In America and elsewhere, defending unpopular clients is a long, honored tradition. So is upholding the law and challenging unfettered power that defiles it. Yet doing it risks lawyers being criminalized for doing their job too vigorously or making enemies of powerful, influential government or business officials in the process.
"In the best traditions of advocacy," according to her lawyer Michael Tigar, Lynne Stewart was wrongly convicted and now jailed for ethically, morally, and responsibly defending an accused terrorist Washington wanted to convict.

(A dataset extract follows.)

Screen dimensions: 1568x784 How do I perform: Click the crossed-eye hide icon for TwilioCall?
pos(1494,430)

As New York state Attorney General, Eliot Spitzer was an aggressive prosecutor against Wall Street corruption and the Bush administration's housing bubble involvement and covertly arranged bailouts that followed. In a TV interview and February 2008 Washington Post article titled, "Predatory Lenders' Partner in Crime: How the Bush Administration Stopped the States From Stepping In to Help Consumers," he called the president a fugitive from justice and accused him of doing nothing to help consumers.

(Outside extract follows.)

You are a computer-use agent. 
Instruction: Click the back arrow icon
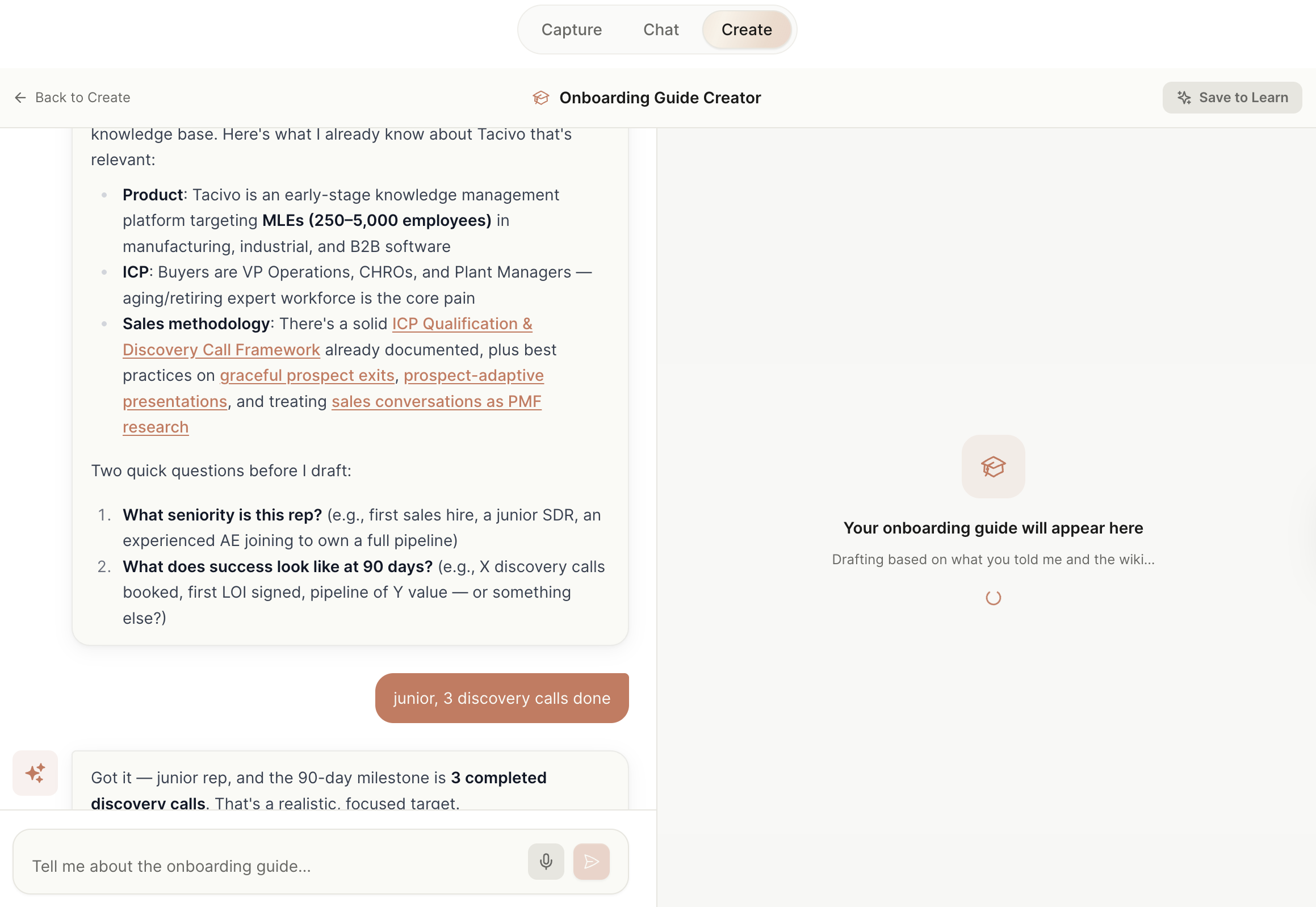click(x=20, y=98)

In preparing a high-profile campaign to tell all, his own indiscretions brought him down for buying sex from a high-priced prostitute in a Washington hotel. He wasn't charged, but it ruined his career and halted efforts to target some of the nation's most powerful.
Defense attorney Paul Bergrin follows in the same tradition. Like Stewart and Spitzer, he challenged the powerful and paid dearly. The New Times Times called him a "top prosecutor" before becoming one of New Jersey's "most prominent defense lawyers, representing clients as varied as Abu Ghraib defendants, the rap stars Lil' Kim and Queen Larifah and members of Newark's notorious street gangs," all of whom have the same rights as everyone to due process and judicial fairness as constitutional law demands.
Bergrin and other lawyers defended four 101st Airborne Division soldiers accused of killing four Iraqis near Samarra during the May 2006 Operation Iron Triangle. The case made international headlines when evidence showed Col. Michael Steele gave orders to "kill all military age males," and Professor Stjepan Mestrovic wrote a book on what happened, titled "The 'Good Soldier' On Trial: A Sociological Study of Misconduct by the US Military Pertaining to Operation Iron Triangle, Iraq."